Fig. 3: Conformational differences of the Glt_Tk protomers.

a Comparison of the holo (Asp) Glt_Tk cryo-EM (cornflower blue) and crystal (PDB 5E9S, light orange)¹² structures (superposition using scaffold domains (yellow)) demonstrates differences between the fully outward and intermediate outward states. The panel below shows a slice through the transport domains in surface representation with aspartate molecules shown as sticks.
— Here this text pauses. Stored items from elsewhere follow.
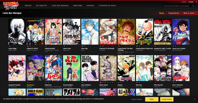Click the title or author search field

(x=178, y=6)
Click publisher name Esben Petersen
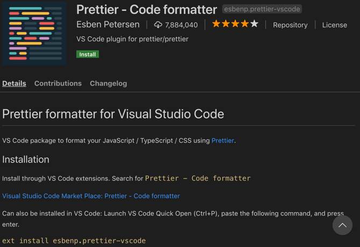The image size is (360, 247). coord(108,25)
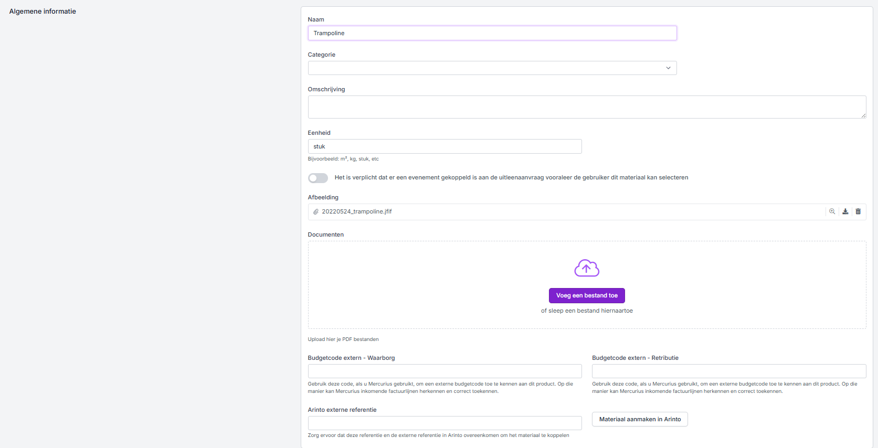Screen dimensions: 878x448
Task: Click the paperclip icon beside the filename
Action: 316,212
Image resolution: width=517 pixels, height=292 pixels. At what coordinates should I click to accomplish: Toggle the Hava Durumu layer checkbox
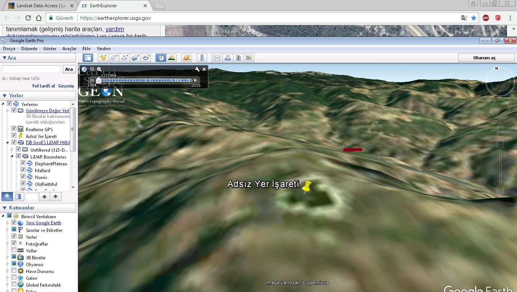pos(14,271)
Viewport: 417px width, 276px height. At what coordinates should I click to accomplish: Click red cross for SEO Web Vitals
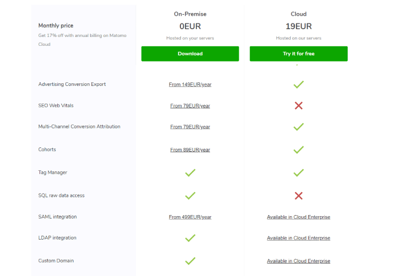point(298,106)
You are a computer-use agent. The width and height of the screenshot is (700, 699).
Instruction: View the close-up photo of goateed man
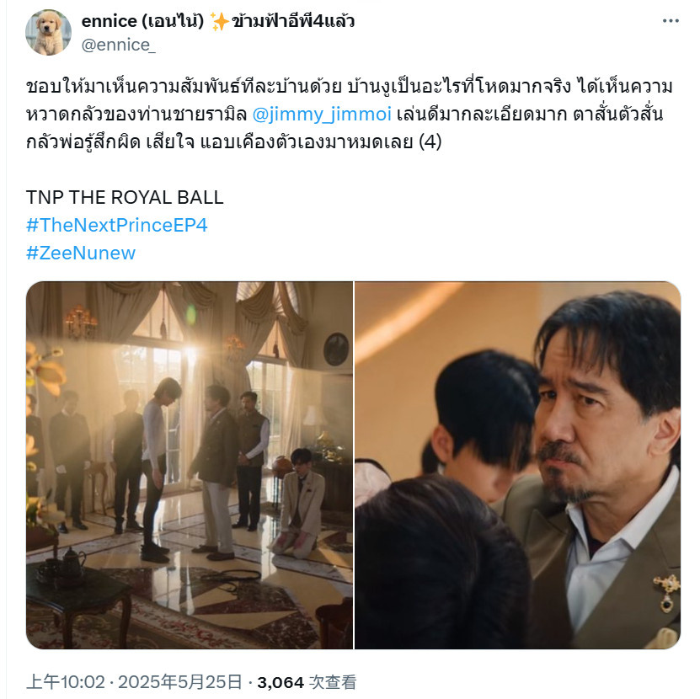point(518,465)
The arrows indicate the movement of the transport domain from the fully-outward to intermediate-outward position. b Superposition on the scaffold domains of the cryo-EM structures of Glt_Tk- holo (Asp) (cornflower blue) and Glt_Tk-apo (cyan), which are both in intermediate-outward conformations. The lower panel shows the transport domains rotated 50° relative to the upper panel to highlight structural differences. c Superposition on the scaffold domains of cryo-EM structure of Glt_Tk-TBOA (dark blue) and crystal structure Glt_Tk-Asp (PDB 5E9S, light orange). The lower panel shows the transport domains rotated 40° relative to the upper panel with an arrow indicating opening of the HP2 gate. d Superposition of the cryo-EM structure of Glt_Tk-Na⁺-only (light blue), the cryo-EM structure of ASCT2 (PDB 6RVX, light green)¹⁷, and a crystal structure of Glt_Ph-Asp in the inward-oriented state (PDB 3KBC, pink)¹⁰. The lower panel highlights opening of the HP2 gate in the inward-oriented state. Superpositions on TM2 and TM5 of the scaffold domain.